One day she was just another Canadian teenager—the next, Penny Oleksiak was an Olympic powerhouse
Canada’s Penny Oleksiak smiles after winning the gold medal and setting a new olympic record in the women’s 100-meter freestyle during the swimming competitions at the 2016 Summer Olympics. (Lee Jin-man/AP)
Canada's Penny Oleksiak smiles after winning the gold medal and setting a new olympic record in the women's 100-meter freestyle during the swimming competitions at the 2016 Summer Olympics. (Lee Jin-man/AP)
Penny Oleksiak. (Lee Jin-man/AP)

Our annual Newsmakers issue highlights the year’s highlights, lowlights, major moments and most important people. Read our Newsmakers 2016 stories here, and read on to see why Penny Oleksiak made the list as one of our seven Newsmakers of the Year.

Mere days before Penny Oleksiak flew off to Rio de Janeiro for the Summer Games she was a normal 16-year-old out shopping with friends and trying to haggle for discounts at Lululemon by saying she was a member of Canada’s Olympic team. The salespeople were having none of it. Oleksiak wasn’t just an unknown in the world of Olympic sports; she couldn’t even point to any success at the Pan-Am Games in Toronto a year prior, because she didn’t make the team.

It took only one week in Rio for Oleksiak to write herself into the history books. Her first piece of Olympic hardware came when she anchored Team Canada to a bronze medal in the 4 x 100-m relay, ending a 40-year medal drought for the country in that event. A day later, she added a silver medal—this one all for herself—in the 100-m butterfly. It marked the first time in 20 years a Canadian woman won an individual medal in an Olympic swimming event. Next came another bronze, thanks to Oleksiak anchoring Canada’s 4 x 200-m freestyle team.

With three medals around her neck and her best event yet to come—the 100-m individual freestyle—Oleksiak probably should have been focusing on getting some rest, like she promised her coach she would, instead of using Snapchat to catch up with friends back home into the wee hours of the morning. Indeed, in the first part of her 100-m freestyle swim, held a day later, her coach and friends could be forgiven if they thought Oleksiak’s late nights online had caught up with her. In the eight-women final Oleksiak was well back in seventh place at the halfway point. Her six-foot-one frame was a full body length behind the leader—surely an insurmountable gap to overcome against the sport’s elite. Then the swimming world came to learn of Oleksiak’s closing speed. As her childhood coach stressed to her from her earliest meets: “Finish your races. It’s all about the back half,” Gary Nolden recalls telling her. “Anybody can blast it out in the front, but what you do in the back half shows your training.”

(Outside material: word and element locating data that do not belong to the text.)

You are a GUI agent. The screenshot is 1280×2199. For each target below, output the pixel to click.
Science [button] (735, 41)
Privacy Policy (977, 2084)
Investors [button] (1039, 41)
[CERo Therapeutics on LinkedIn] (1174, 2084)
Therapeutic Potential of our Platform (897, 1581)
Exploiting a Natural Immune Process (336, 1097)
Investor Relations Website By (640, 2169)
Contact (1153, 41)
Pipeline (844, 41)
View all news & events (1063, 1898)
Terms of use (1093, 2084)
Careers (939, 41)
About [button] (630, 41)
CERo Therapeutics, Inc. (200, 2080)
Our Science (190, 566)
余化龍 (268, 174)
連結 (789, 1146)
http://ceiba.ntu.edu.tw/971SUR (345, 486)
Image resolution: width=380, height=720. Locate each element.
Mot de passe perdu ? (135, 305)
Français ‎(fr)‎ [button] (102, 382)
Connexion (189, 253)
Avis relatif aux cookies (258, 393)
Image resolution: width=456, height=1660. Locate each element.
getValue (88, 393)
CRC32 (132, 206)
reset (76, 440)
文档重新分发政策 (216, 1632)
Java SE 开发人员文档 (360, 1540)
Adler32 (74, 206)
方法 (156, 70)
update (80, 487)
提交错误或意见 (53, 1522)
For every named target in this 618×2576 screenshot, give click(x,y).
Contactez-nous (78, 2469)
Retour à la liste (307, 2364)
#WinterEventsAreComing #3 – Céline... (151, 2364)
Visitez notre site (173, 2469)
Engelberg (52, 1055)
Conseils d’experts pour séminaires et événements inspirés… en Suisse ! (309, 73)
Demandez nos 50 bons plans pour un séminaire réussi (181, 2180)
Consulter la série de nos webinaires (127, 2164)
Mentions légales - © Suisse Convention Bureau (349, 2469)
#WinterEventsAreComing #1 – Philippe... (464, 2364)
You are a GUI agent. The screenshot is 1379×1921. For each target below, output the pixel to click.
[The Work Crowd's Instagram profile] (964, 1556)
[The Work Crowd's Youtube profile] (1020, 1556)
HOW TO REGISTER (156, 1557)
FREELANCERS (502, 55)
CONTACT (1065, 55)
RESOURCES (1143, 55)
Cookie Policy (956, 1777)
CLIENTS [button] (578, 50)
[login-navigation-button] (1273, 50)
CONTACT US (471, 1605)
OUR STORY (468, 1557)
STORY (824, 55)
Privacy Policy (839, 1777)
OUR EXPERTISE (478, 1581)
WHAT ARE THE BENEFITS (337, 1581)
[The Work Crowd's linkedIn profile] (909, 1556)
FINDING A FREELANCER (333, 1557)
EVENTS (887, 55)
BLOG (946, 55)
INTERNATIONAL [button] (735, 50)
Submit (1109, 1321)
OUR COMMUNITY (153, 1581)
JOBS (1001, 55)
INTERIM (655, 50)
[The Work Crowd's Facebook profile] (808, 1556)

In the most memorable and nerve-wracking sprint in Canadian swimming history, Oleksiak’s closing 50 m was nearly a half-second faster than her second-fastest challenger. When she touched the wall, she was so gassed it took more than 20 seconds for her to catch her breath and look up at the scoreboard. But when she did, she saw that she had won a gold medal and set an Olympic record in a tie with American Simone Manuel.

Not only did Oleksiak become Canada’s first swimming gold-medal winner since Mark Tewksbury in 1992, she earned the title of youngest gold medallist in the country’s history: 16 years and 59 days old. And the four medals around her neck from one Summer Games puts her alone atop the Canadian Olympic record books.

“I think if she went back to Lululemon now, she would [get a discount],” says Alexis Bragman, another close friend from the Toronto Swim Club.

They might even think it wise to pay her for the privilege.